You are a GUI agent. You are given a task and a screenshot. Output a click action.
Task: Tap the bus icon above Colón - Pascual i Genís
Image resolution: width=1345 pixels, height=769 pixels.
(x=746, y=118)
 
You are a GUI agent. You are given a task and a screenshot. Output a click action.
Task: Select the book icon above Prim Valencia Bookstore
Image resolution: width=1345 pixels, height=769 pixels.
==========
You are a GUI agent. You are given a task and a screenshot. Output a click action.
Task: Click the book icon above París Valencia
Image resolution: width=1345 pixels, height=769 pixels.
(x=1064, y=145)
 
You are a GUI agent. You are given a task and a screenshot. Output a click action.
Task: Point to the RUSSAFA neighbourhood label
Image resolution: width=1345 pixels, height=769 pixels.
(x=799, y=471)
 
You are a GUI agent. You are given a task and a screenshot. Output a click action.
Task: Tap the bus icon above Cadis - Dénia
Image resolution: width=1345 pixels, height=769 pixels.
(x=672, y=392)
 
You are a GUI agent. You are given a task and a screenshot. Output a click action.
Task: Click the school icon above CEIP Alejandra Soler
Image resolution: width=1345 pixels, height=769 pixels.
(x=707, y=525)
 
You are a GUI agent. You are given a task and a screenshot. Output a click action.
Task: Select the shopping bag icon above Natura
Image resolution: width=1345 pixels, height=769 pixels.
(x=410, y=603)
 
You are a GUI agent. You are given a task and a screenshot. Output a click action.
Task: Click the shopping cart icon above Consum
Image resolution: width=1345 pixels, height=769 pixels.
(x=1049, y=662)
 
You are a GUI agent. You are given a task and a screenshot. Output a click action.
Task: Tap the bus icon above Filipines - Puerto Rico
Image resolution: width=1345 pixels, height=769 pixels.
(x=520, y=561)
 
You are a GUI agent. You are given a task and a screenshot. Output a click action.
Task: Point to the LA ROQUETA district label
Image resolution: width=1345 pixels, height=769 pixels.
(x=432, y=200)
==========
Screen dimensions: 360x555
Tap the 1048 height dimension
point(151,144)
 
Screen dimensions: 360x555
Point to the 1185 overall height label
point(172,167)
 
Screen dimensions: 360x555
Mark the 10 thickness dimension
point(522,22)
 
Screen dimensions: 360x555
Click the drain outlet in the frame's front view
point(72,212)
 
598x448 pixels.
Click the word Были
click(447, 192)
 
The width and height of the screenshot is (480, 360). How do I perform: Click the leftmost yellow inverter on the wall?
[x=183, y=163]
==========
Task details: Return every line of the data above that contains the string "book". Matching is case-sensitive.

Output below:
Task: Select the book icon above Prim Valencia Bookstore
Task: Click the book icon above París Valencia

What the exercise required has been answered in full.